Re: [xml-dev] xml:base and fragments

[Date Prev] | [Thread Prev] | [Thread Next] | [Date Next] -- [Date Index] | [Thread Index]

From: "Andrew S. Townley" <ast@atownley.org>
To: "C. M. Sperberg-McQueen" <cmsmcq@blackmesatech.com>
Date: Wed, 10 May 2017 13:23:53 +0200

> On May 10, 2017, at 5:27 AM, C. M. Sperberg-McQueen <cmsmcq@blackmesatech.com> wrote:
> 
> 
>> On May 9, 2017, at 4:02 PM, Andrew S. Townley <ast@atownley.org> wrote:
>> 
>> 
>> if string1 was equal to string2;
>>   and string1 was the base URI; 
>>   and string2 was the target (your http://A/ example),
>> then you have a ‘same-document’ reference (per spec).
>> 
>> If you’ve previously retrieved string1 as the base URI, then what the paragraph actually says was that you shouldn’t need to trigger a new retrieval of string2 because both are equal and refer to the same resource content that you have already loaded.
>> 
>> If you haven’t actually retrieved string1 as the base URI *and* you’re dereferencing the target as part of a retrieval action, then you have no choice but to trigger a new retrieval action (because you don’t have it yet).
> 
> You are disagreeing with RFC 3986 (and with some people
> who commented on the draft) here.  On your interpretation, a fresh
> retrieval will be necessary for any “same-document reference” (as
> RFC 3986 defines the term) for which the base URI does not equal
> the URI from which the document was retrieved.  

You’re right.  The specification doesn’t say anything about retrieval other than if the relative and base URI resolve to the same base URI, then dereferencing “should not” result in a new retrieval action.

The whole of Section 4.4 is silent on the retrieval operation that resulted in the octets of the resource being processed.

I think the main issue that potentially causes confusion is due to the particular behavior of URI fragments (from Section 3.5):

>    Fragment identifiers have a special role in information retrieval
>    systems as the primary form of client-side indirect referencing,
>    allowing an author to specifically identify aspects of an existing
>    resource that are only indirectly provided by the resource owner.  As
>    such, the fragment identifier is not used in the scheme-specific
>    processing of a URI; instead, the fragment identifier is separated
>    from the rest of the URI prior to a dereference, and thus the
>    identifying information within the fragment itself is dereferenced
>    solely by the user agent, regardless of the URI scheme.

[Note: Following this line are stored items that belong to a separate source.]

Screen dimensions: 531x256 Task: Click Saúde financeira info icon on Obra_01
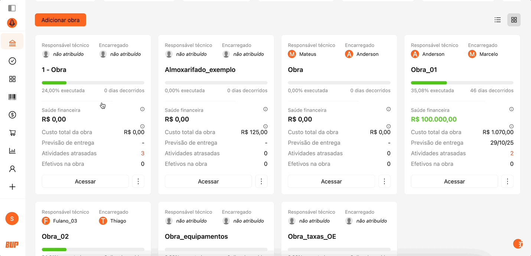click(511, 109)
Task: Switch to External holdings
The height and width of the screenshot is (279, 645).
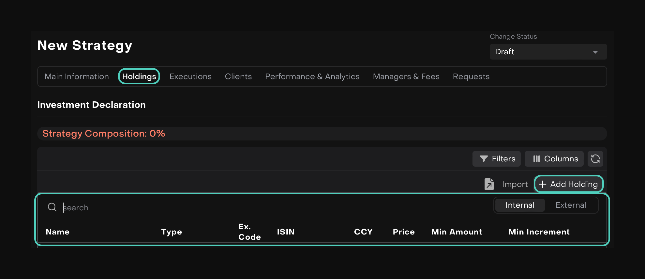Action: 570,205
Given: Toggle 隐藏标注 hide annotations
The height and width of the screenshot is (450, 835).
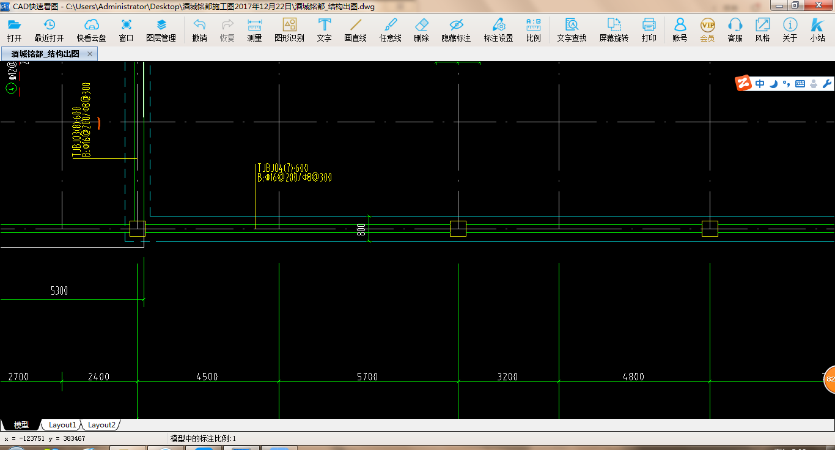Looking at the screenshot, I should pyautogui.click(x=456, y=29).
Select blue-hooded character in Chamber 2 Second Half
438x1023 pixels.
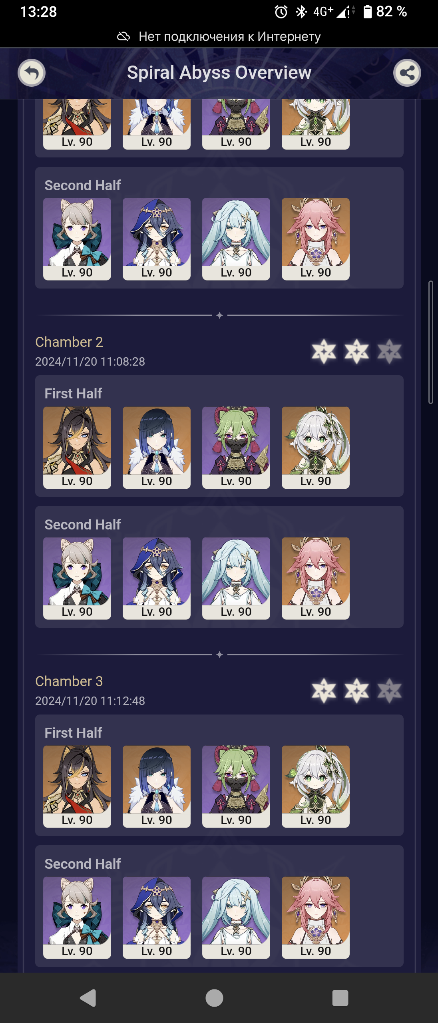click(157, 578)
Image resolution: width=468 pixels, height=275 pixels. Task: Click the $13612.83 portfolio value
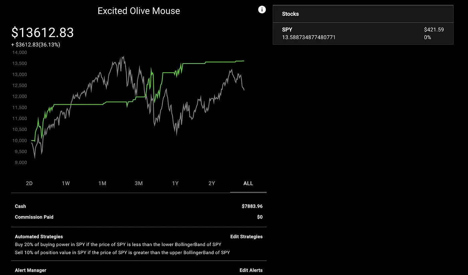pos(42,33)
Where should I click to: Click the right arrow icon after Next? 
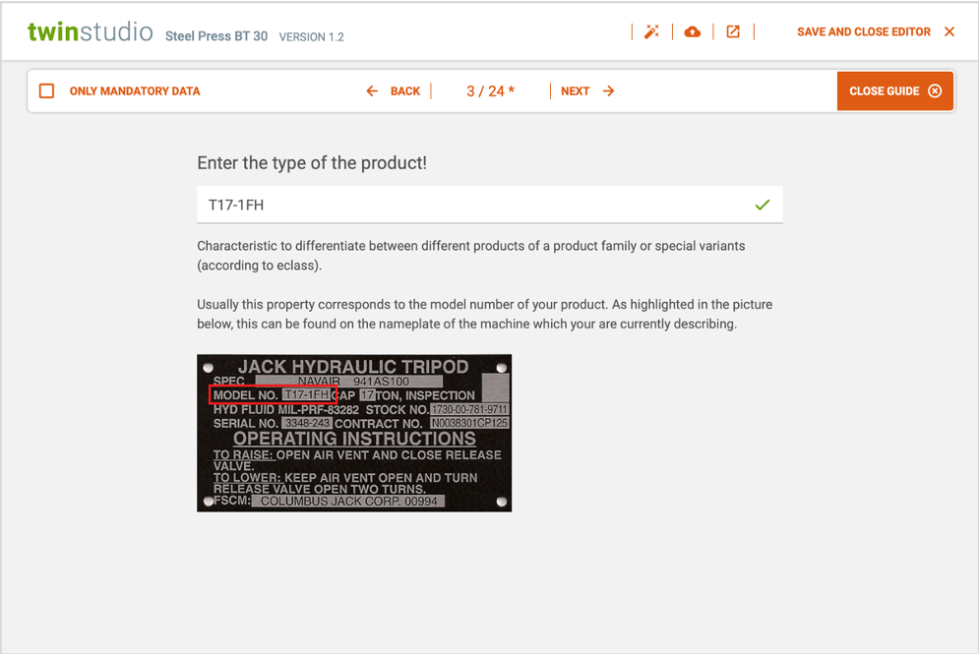[x=609, y=91]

Therefore, Fragments, not actually anything else, seem to be where things potentially become a bit fuzzy because some systems knowingly or unknowingly violate the above specification and resolve fragment identifiers as part of the scheme-specific processing.

Since fragment dereferencing is "done solely by the user agent”, the assumption here is that the target of fragment identifiers exist within the content of the resource they are loading.  However, due to many reasons, they may not, and so the dereference of the fragment identifier degrades to a reference to the current base URI of the resource being processed.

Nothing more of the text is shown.